REQUIRED WORK
Exact copies of all records below are needed.

(Stored items)
- Opening Delimiter -
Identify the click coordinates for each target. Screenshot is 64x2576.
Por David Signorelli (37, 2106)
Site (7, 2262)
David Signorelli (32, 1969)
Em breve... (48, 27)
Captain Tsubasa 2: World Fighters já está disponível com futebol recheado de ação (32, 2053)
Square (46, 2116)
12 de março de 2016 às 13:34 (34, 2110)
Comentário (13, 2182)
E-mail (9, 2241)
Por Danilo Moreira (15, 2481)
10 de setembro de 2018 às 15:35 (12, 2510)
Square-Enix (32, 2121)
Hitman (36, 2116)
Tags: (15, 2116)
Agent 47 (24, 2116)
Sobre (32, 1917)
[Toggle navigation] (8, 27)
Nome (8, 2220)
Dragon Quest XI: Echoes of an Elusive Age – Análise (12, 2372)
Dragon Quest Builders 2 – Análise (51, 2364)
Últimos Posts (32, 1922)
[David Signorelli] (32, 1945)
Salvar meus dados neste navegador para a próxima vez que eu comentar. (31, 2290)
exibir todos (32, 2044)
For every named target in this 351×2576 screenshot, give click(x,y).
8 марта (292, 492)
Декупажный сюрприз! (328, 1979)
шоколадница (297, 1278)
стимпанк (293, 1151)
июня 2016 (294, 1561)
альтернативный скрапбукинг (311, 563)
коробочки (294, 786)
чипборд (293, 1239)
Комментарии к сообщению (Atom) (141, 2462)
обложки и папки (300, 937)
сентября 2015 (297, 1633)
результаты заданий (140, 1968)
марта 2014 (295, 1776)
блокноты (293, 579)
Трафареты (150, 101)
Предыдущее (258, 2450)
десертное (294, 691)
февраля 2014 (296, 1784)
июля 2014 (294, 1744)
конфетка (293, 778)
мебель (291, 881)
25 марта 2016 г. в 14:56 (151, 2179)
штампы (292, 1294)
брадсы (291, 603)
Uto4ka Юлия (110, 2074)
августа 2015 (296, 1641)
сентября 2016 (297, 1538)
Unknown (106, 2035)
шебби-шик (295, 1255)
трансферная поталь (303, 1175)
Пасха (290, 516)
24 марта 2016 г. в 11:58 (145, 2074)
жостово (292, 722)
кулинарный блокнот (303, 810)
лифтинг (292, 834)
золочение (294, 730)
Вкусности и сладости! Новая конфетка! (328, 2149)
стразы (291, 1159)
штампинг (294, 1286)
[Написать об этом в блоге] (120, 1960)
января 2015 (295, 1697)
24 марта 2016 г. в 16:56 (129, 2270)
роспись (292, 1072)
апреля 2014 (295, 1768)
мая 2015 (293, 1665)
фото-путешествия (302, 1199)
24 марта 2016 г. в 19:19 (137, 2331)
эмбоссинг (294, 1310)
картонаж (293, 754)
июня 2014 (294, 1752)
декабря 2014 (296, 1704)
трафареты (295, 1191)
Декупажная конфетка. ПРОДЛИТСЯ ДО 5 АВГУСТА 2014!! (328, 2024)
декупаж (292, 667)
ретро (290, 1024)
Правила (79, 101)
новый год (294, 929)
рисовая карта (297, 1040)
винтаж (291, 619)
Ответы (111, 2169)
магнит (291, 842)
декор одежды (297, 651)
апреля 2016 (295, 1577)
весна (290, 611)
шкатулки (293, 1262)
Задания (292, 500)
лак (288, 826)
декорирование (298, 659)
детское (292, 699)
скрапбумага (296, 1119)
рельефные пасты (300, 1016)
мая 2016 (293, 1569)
- Closing Delimiter -
SOLUTION TO THIS TASK
Identify the click coordinates for each target. Screenshot is 64x2576.
Por David Signorelli (37, 2106)
Site (7, 2262)
David Signorelli (32, 1969)
Em breve... (48, 27)
Captain Tsubasa 2: World Fighters já está disponível com futebol recheado de ação (32, 2053)
Square (46, 2116)
12 de março de 2016 às 13:34 (34, 2110)
Comentário (13, 2182)
E-mail (9, 2241)
Por Danilo Moreira (15, 2481)
10 de setembro de 2018 às 15:35 (12, 2510)
Square-Enix (32, 2121)
Hitman (36, 2116)
Tags: (15, 2116)
Agent 47 (24, 2116)
Sobre (32, 1917)
[Toggle navigation] (8, 27)
Nome (8, 2220)
Dragon Quest XI: Echoes of an Elusive Age – Análise (12, 2372)
Dragon Quest Builders 2 – Análise (51, 2364)
Últimos Posts (32, 1922)
[David Signorelli] (32, 1945)
Salvar meus dados neste navegador para a próxima vez que eu comentar. (31, 2290)
exibir todos (32, 2044)
For every named target in this 351×2576 screenshot, give click(x,y).
8 марта (292, 492)
Декупажный сюрприз! (328, 1979)
шоколадница (297, 1278)
стимпанк (293, 1151)
июня 2016 (294, 1561)
альтернативный скрапбукинг (311, 563)
коробочки (294, 786)
чипборд (293, 1239)
Комментарии к сообщению (Atom) (141, 2462)
обложки и папки (300, 937)
сентября 2015 (297, 1633)
результаты заданий (140, 1968)
марта 2014 (295, 1776)
блокноты (293, 579)
Трафареты (150, 101)
Предыдущее (258, 2450)
десертное (294, 691)
февраля 2014 (296, 1784)
июля 2014 (294, 1744)
конфетка (293, 778)
мебель (291, 881)
25 марта 2016 г. в 14:56 (151, 2179)
штампы (292, 1294)
брадсы (291, 603)
Uto4ka Юлия (110, 2074)
августа 2015 (296, 1641)
сентября 2016 (297, 1538)
Unknown (106, 2035)
шебби-шик (295, 1255)
трансферная поталь (303, 1175)
Пасха (290, 516)
24 марта 2016 г. в 11:58 (145, 2074)
жостово (292, 722)
кулинарный блокнот (303, 810)
лифтинг (292, 834)
золочение (294, 730)
Вкусности и сладости! Новая конфетка! (328, 2149)
стразы (291, 1159)
штампинг (294, 1286)
[Написать об этом в блоге] (120, 1960)
января 2015 (295, 1697)
24 марта 2016 г. в 16:56 (129, 2270)
роспись (292, 1072)
апреля 2014 (295, 1768)
мая 2015 (293, 1665)
фото-путешествия (302, 1199)
24 марта 2016 г. в 19:19 (137, 2331)
эмбоссинг (294, 1310)
картонаж (293, 754)
июня 2014 (294, 1752)
декабря 2014 (296, 1704)
трафареты (295, 1191)
Декупажная конфетка. ПРОДЛИТСЯ ДО 5 АВГУСТА 2014!! (328, 2024)
декупаж (292, 667)
ретро (290, 1024)
Правила (79, 101)
новый год (294, 929)
рисовая карта (297, 1040)
винтаж (291, 619)
Ответы (111, 2169)
магнит (291, 842)
декор одежды (297, 651)
апреля 2016 (295, 1577)
весна (290, 611)
шкатулки (293, 1262)
Задания (292, 500)
лак (288, 826)
декорирование (298, 659)
детское (292, 699)
скрапбумага (296, 1119)
рельефные пасты (300, 1016)
мая 2016 (293, 1569)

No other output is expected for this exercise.